◆ Problem requirements:
Rewrite the records with every instance of "screenshot" changed to "image" and nothing else altered, omitting the pictures.

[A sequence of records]
+++++

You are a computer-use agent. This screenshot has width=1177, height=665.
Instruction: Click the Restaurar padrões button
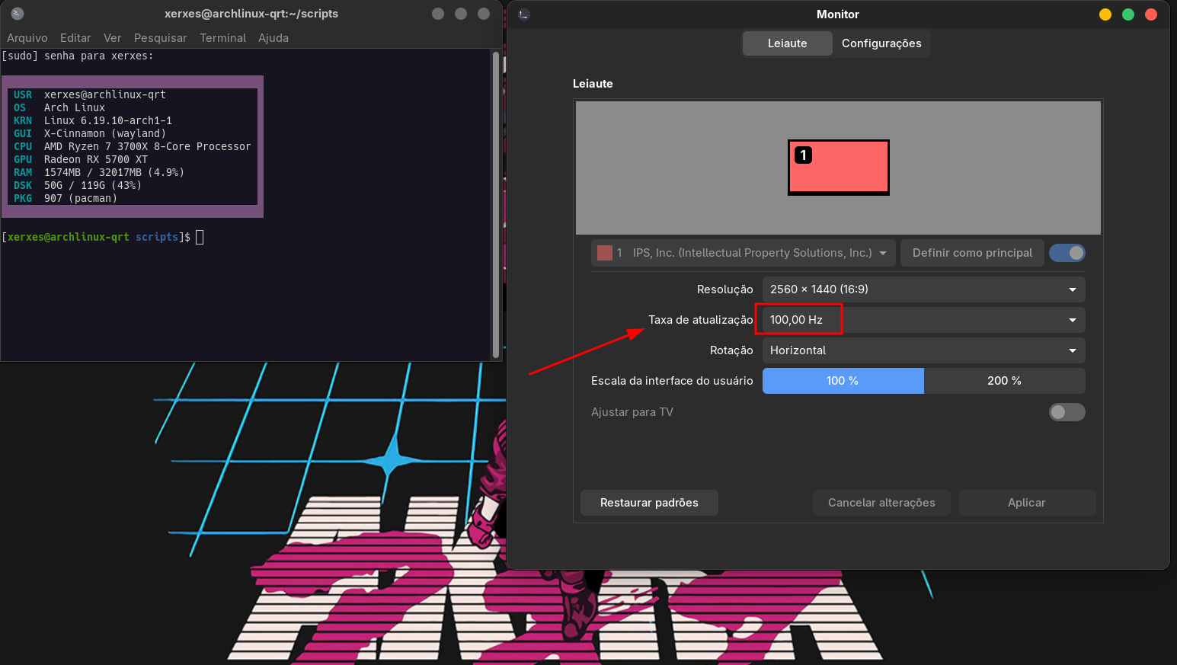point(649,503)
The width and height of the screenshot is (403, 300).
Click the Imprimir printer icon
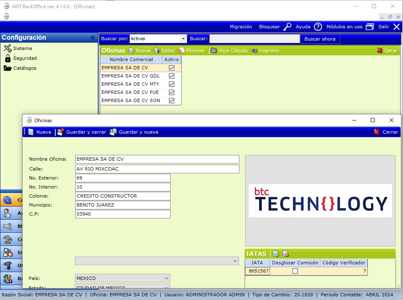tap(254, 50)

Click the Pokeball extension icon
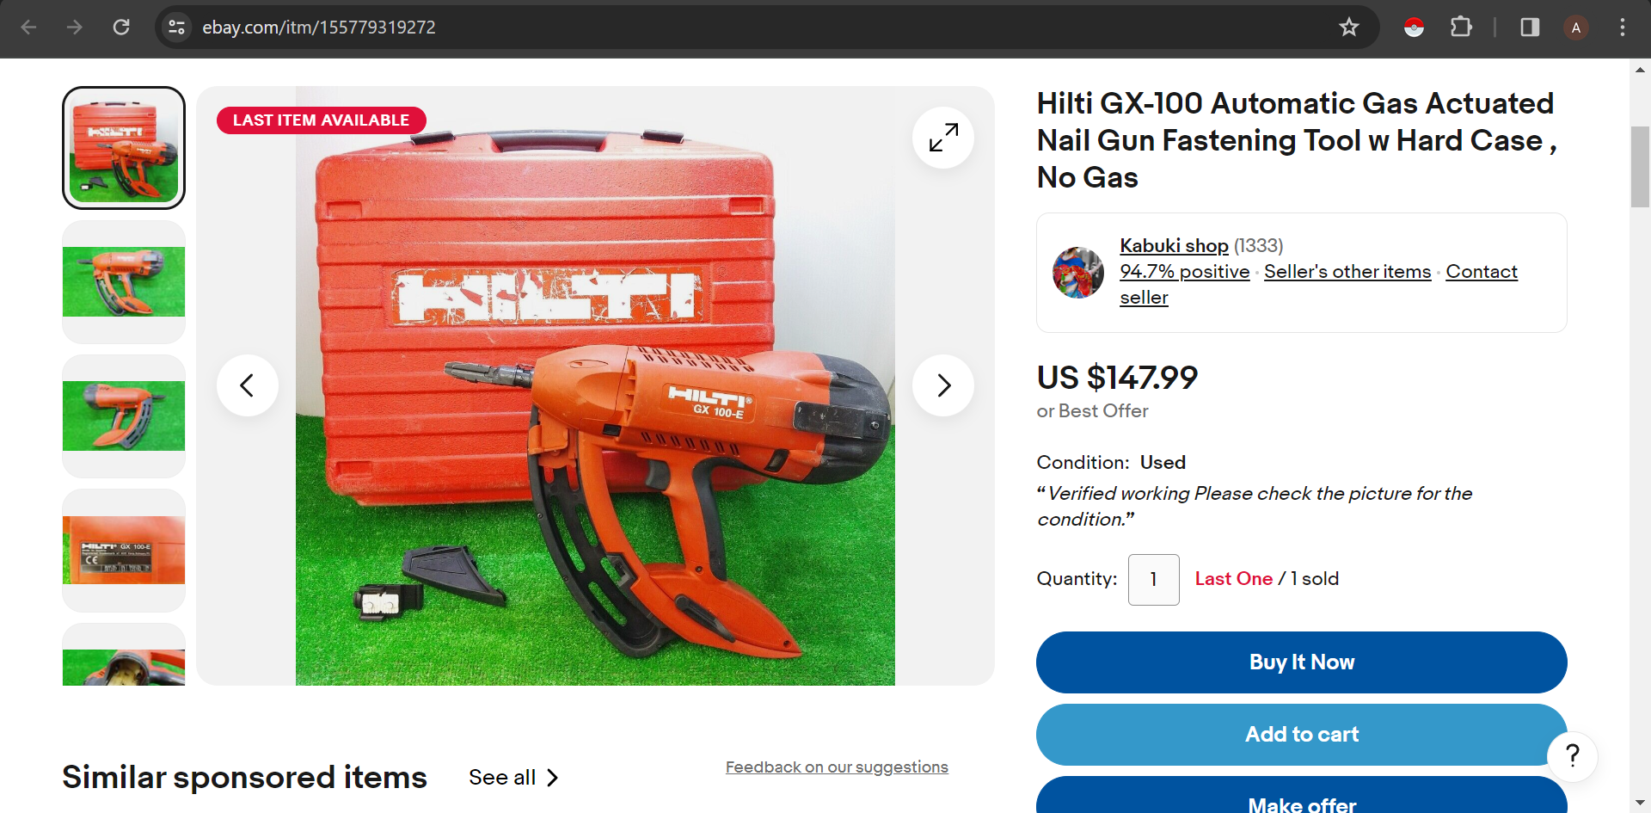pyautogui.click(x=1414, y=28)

+++++

◆ Solution:
You are a computer-use agent. This image has width=1177, height=665.
Instruction: Click the Restaurar padrões button
point(649,503)
The width and height of the image is (403, 300).
Click the Imprimir printer icon
tap(254, 50)

Click the Pokeball extension icon
pyautogui.click(x=1414, y=28)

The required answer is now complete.